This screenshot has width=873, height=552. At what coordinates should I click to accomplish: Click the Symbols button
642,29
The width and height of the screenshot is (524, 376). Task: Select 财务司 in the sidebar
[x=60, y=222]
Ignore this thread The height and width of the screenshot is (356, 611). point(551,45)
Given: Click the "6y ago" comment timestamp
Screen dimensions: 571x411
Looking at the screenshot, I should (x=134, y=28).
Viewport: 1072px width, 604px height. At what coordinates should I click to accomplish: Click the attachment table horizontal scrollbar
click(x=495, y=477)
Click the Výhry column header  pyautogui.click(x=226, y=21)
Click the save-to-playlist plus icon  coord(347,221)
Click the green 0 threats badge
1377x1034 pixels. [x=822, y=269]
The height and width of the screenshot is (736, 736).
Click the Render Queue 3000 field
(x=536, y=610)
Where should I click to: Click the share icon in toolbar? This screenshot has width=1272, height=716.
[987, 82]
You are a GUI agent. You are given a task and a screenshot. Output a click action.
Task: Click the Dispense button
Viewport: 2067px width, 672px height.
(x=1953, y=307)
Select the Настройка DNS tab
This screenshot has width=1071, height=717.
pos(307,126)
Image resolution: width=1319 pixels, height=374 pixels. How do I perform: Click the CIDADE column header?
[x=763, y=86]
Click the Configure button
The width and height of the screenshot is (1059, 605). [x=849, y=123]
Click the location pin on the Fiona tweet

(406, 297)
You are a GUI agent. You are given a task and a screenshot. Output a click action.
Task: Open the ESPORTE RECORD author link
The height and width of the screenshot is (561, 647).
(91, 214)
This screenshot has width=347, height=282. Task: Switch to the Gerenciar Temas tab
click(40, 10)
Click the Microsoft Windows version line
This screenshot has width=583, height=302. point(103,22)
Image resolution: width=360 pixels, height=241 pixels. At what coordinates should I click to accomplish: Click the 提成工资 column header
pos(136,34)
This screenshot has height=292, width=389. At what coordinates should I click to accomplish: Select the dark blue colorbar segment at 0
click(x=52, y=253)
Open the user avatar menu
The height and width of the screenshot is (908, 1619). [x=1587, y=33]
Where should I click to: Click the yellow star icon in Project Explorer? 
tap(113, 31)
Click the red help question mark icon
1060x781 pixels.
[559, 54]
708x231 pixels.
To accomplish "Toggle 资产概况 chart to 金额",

________________________

Could you repeat the listing above, exactly as it is shown?

This screenshot has width=873, height=552. At what coordinates should I click to accomplish: Click the Symbols button
642,29
The width and height of the screenshot is (524, 376). Task: Select 财务司 in the sidebar
[x=60, y=222]
Ignore this thread The height and width of the screenshot is (356, 611). point(551,45)
Given: Click the "6y ago" comment timestamp
Screen dimensions: 571x411
Looking at the screenshot, I should (x=134, y=28).
Viewport: 1072px width, 604px height. At what coordinates should I click to accomplish: Click the attachment table horizontal scrollbar
click(x=495, y=477)
Click the Výhry column header  pyautogui.click(x=226, y=21)
Click the save-to-playlist plus icon  coord(347,221)
Click the green 0 threats badge
1377x1034 pixels. [x=822, y=269]
The height and width of the screenshot is (736, 736).
Click the Render Queue 3000 field
(x=536, y=610)
Where should I click to: Click the share icon in toolbar? This screenshot has width=1272, height=716.
[987, 82]
You are a GUI agent. You are given a task and a screenshot. Output a click action.
Task: Click the Dispense button
Viewport: 2067px width, 672px height.
(x=1953, y=307)
Select the Настройка DNS tab
This screenshot has width=1071, height=717.
pos(307,126)
Image resolution: width=1319 pixels, height=374 pixels. How do I perform: Click the CIDADE column header?
[x=763, y=86]
Click the Configure button
The width and height of the screenshot is (1059, 605). [x=849, y=123]
Click the location pin on the Fiona tweet

(406, 297)
You are a GUI agent. You are given a task and a screenshot. Output a click action.
Task: Open the ESPORTE RECORD author link
The height and width of the screenshot is (561, 647).
(91, 214)
This screenshot has width=347, height=282. Task: Switch to the Gerenciar Temas tab
click(40, 10)
Click the Microsoft Windows version line
This screenshot has width=583, height=302. point(103,22)
Image resolution: width=360 pixels, height=241 pixels. At what coordinates should I click to accomplish: Click the 提成工资 column header
pos(136,34)
This screenshot has height=292, width=389. At what coordinates should I click to accomplish: Select the dark blue colorbar segment at 0
click(x=52, y=253)
Open the user avatar menu
The height and width of the screenshot is (908, 1619). [x=1587, y=33]
Where should I click to: Click the yellow star icon in Project Explorer? 
tap(113, 31)
Click the red help question mark icon
1060x781 pixels.
[559, 54]
708x231 pixels.
To accomplish "Toggle 资产概况 chart to 金额",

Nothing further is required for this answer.